Top of TEXT BLOCK

How to Identify Hip Arthritis: Check Symptoms and Signs
When thinking of arthritis, most people think of the back, the fingers and even the knees, failing to realize that even larger joints, such as the hips, can suffer from this degenerative disease. Arthritis refers to an inflammation of a joint that leads to pain and difficult movements. Hip arthritis is usually caused by osteoarthritis that causes joint wear and tear from excessive movement.
The hip joint is used constantly from the beginning of one’s life for walking, running, climbing and nearly all other leg movements. Over time, the protective cartilage in the ball-and-socket joint of the hip wears away, exposing the bones. This change can lead to numerous signs of arthritis around the hip joint that become progressively worse as the disease progresses.
Early Signs of Hip Arthritis
Initially, mild arthritis in hip joints causes minor signs and symptoms that can be easy to ignore or to chalk up to another problem. Individuals may notice the following issues.
- Mild pain in the hip
- Mild radiating pain in the lower back, groin or thighs especially with walking
- Difficulty spreading the legs
- Popping noises when spreading the legs
- Pain that is worse in the morning
- Increased pain with inactivity
Signs of Advanced Hip Arthritis
Of course, the symptoms for arthritis in the hip change and increase as the disease progresses. Even with treatment, this degenerative disease continues to worsen in the following ways.

Bottom of TEXT BLOCK
Top of STUDY MATERIAL

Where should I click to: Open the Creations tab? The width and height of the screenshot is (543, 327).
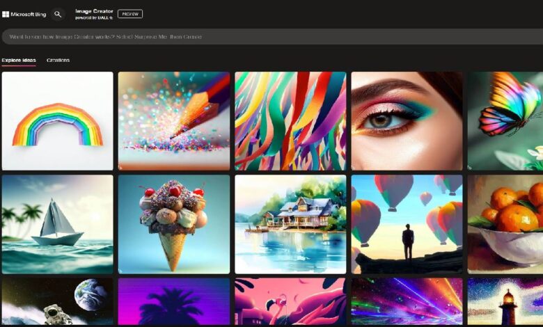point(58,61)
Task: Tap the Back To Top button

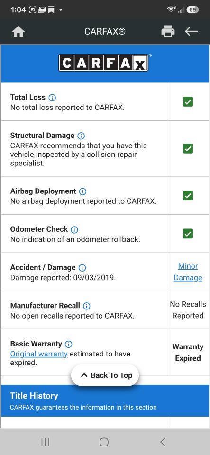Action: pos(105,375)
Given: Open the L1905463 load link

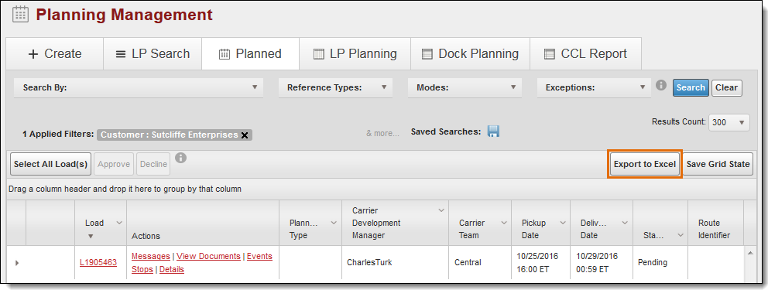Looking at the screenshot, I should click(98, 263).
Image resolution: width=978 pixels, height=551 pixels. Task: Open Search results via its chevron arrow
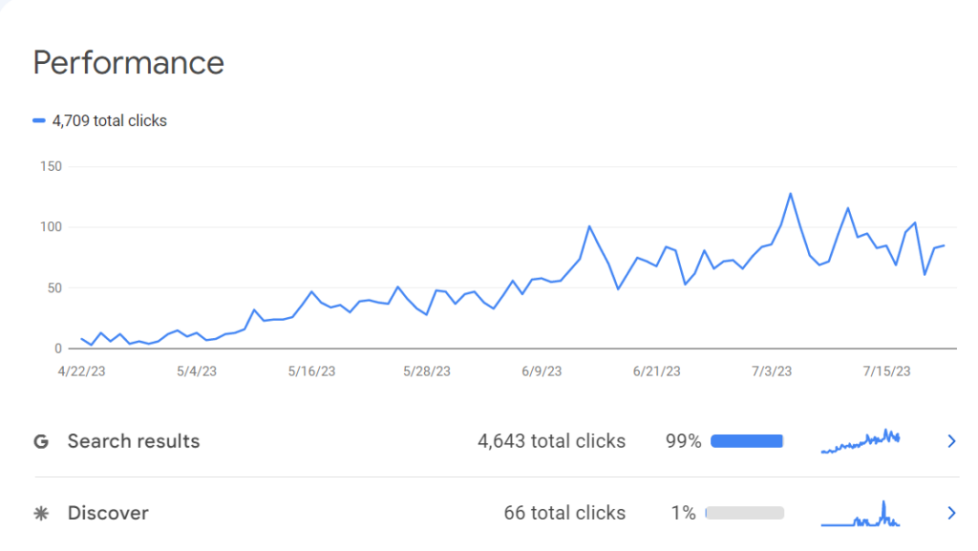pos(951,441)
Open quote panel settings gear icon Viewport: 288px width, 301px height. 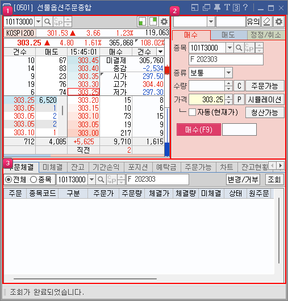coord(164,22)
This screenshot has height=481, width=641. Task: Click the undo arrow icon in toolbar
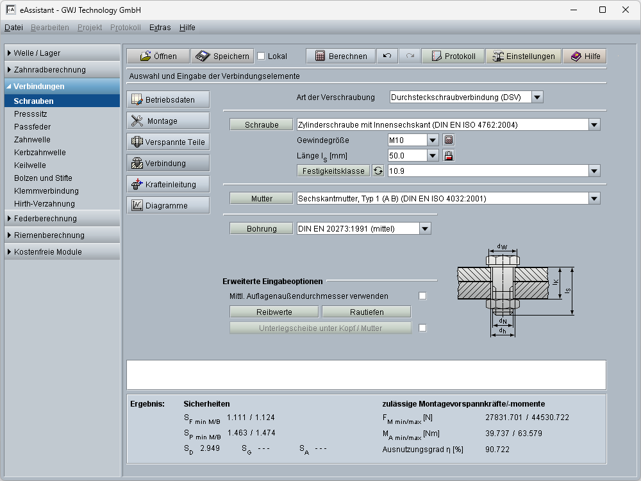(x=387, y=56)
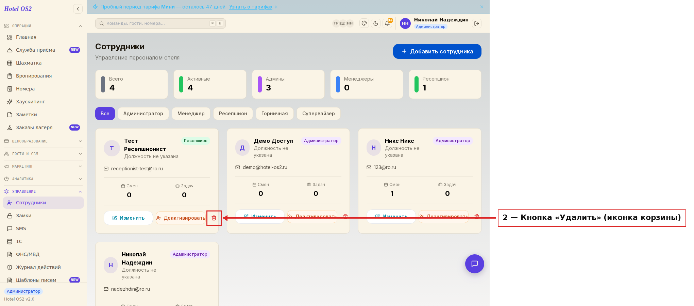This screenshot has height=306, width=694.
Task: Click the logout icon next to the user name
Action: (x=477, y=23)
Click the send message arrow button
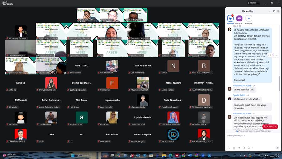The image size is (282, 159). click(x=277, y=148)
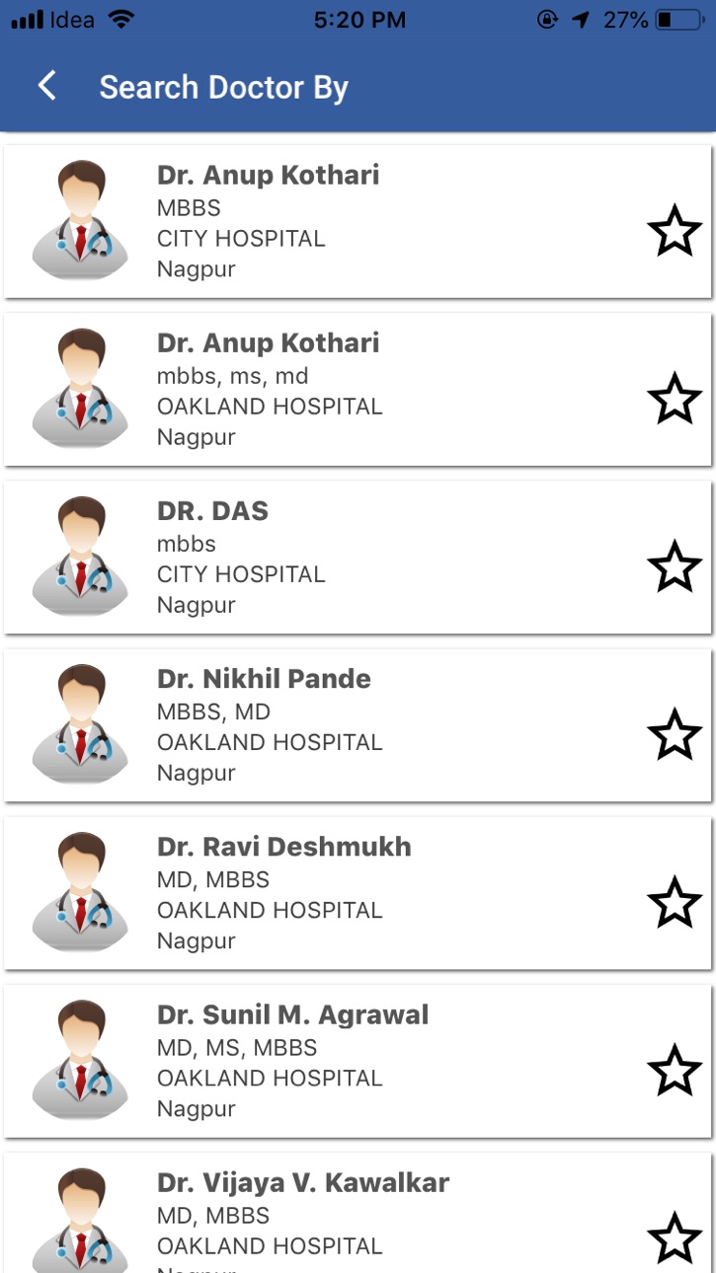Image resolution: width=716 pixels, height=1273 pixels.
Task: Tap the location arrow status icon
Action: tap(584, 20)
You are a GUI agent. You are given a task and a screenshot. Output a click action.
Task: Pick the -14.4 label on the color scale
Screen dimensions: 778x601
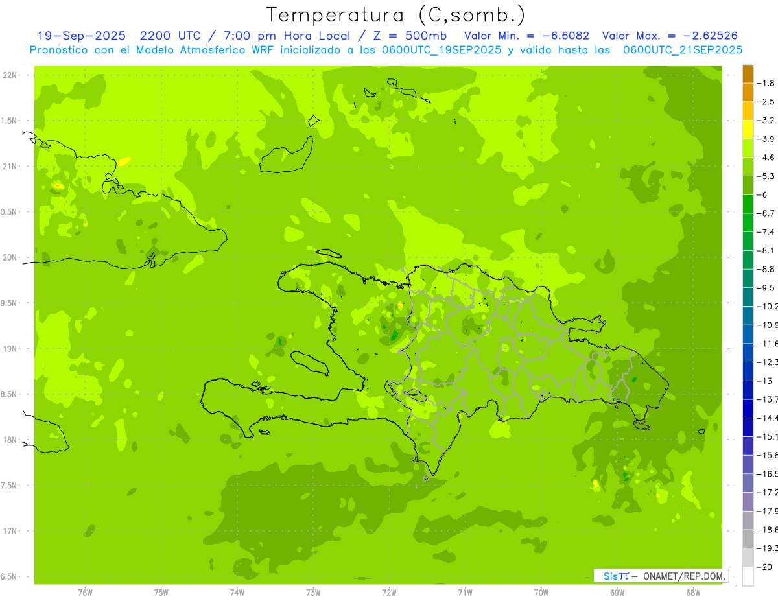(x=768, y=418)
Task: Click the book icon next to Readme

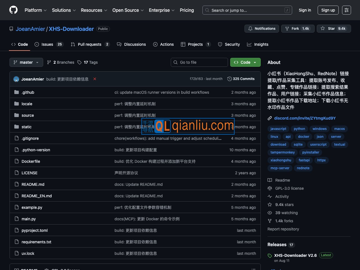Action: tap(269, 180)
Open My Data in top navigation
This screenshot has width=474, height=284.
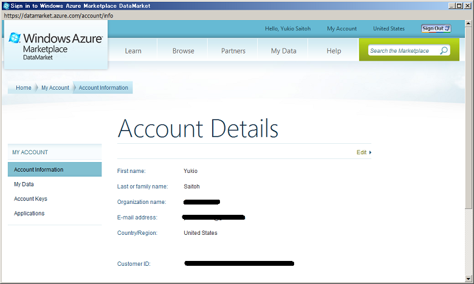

Bottom of STUDY MATERIAL

* **USING THE INFORMATION**:
[1] Write out the hip arthritis text word for word, starting at "Early Signs of" and ending at "the following ways.".
[2] Write what comes next in the hip arthritis text, picking up right after its last sentence.

* **EXPECTED RESULTS**:
[1]
Early Signs of Hip Arthritis
Initially, mild arthritis in hip joints causes minor signs and symptoms that can be easy to ignore or to chalk up to another problem. Individuals may notice the following issues.
- Mild pain in the hip
- Mild radiating pain in the lower back, groin or thighs especially with walking
- Difficulty spreading the legs
- Popping noises when spreading the legs
- Pain that is worse in the morning
- Increased pain with inactivity
Signs of Advanced Hip Arthritis
Of course, the symptoms for arthritis in the hip change and increase as the disease progresses. Even with treatment, this degenerative disease continues to worsen in the following ways.

[2]
- Increased pain even without weight-bearing activities
- Decreased flexibility and mobility in the area
- Limping or difficulty walking
- Difficulty getting up and down from chairs
- Hip swelling
Getting a Hip Arthritis Diagnosis
Doctors rely a great deal on a patient’s description of symptoms for making a diagnosis of hip arthritis. Many of the symptoms are difficult to see but can be acutely felt by the patient. However, doctors will also spend time during an initial consultation to discuss the patient’s past medical and surgical history as well as his or her family history of arthritis and other musculoskeletal disorders. In addition, a doctor will complete a physical examination, which could include range of motion tests and gait tests, while recommending Xrays and blood tests to check for other possible disorders.
Hip arthritis is not instantly terrible but instead develops over several months to years. It is important to catch signs and symptoms early to seek early interventions that can help individuals age gracefully without excessive pain.